More for me is our motto, and the rubes or fools are just asking for it. Everyone's ready to lend a hand at the excuse-making -- the behaviorists and sociologists are ready to tell us how marriage is outmoded and incest is a hard-wired desire, etc., etc. I am quite sick of reading all of the esteemed specialists, for if we fancy ourselves to be more than brutes, we don't need excuses, we just need to exert some self-control.

No one gives us dignity and to be human is not ennobling in itself, but we may earn it by dint of our choices and efforts to protect the least of us and stop gratifying the worst of us.

Tuesday, December 13, 2011 at 3:37:00 PM GMT-5  
Blogger Lisa said...

An aside:

I just read a great study on compassion in the lowly rat A New Model of Empathy: The Rat.

It seems that rats will free their fellows from a sort of bullet motel existence, even if they do not derive benefit of a playmate in the springing, AND, they will leave them a few chocolate chip morsels to . . . help salve their privations?

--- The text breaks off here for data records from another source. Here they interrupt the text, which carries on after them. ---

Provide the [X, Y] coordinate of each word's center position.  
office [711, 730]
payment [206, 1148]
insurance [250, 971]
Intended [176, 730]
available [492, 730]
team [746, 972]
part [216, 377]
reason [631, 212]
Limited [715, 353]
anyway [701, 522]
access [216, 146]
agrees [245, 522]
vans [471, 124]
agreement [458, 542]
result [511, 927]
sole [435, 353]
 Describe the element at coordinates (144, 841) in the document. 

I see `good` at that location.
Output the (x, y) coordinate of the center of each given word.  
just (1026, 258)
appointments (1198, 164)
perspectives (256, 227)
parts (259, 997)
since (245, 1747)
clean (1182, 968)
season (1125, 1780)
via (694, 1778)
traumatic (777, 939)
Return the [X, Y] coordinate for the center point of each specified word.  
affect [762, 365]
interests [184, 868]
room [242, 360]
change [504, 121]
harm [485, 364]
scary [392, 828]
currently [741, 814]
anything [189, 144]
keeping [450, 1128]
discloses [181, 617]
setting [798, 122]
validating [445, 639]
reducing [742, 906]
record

I understand this is not a commensurate study of rat sexual exploitation, but still, there seems to be an impulse to do good. Unless we've passed some undoable involution, we can always hope to maximize our better impulses, subduing our greedier, appetitive drives.

Holy moley, if a rat can do it ...

Wednesday, December 14, 2011 at 12:32:00 AM GMT-5  
Anonymous CholoAzul said...


In the study Token Reinforcement in Chimpanzees (Wolfe 1936), primates (who are considered by some researchers to be our low tech distant cousins),were taught to perform labor in order to acquire poker chips as money, with which they could buy food, water, dessert, and treats.

Unexpected collateral outcome, the bigger chimpanzees began to beat up the weaker ones and take their 'money'.

Since the superordinate behavior could not be easily linked to social ills such as uneven distribution of wealth or too much television, the study quickly fell out of favor among the lab coated primates.

I'm of the belief that problems are better served if we admit to their causes, and the short answer is that we aren't born with rat traits, we are born with primate ones.
And it seems that a large percentage of the human race doesn't work very hard to outgrow them.

Wednesday, December 14, 2011 at 9:18:00 AM GMT-5  
Blogger Lisa said...


I am a fan of animal behaviorists. That is a classic, and it seems we are more vicious chimp than chip-sharing rat. I think I conflated my love of James Cagney with our field of presidential candidates and allowed myself to be willingly confused for a moment . . .

Yes, our primate legacy holds all that we call "aberrant":

Matricide infanticide, cannibalism, infidelity, incest . . . we have a clear template. As for the bible and every other overlay implying our nobility? Well, it's pretty to think so.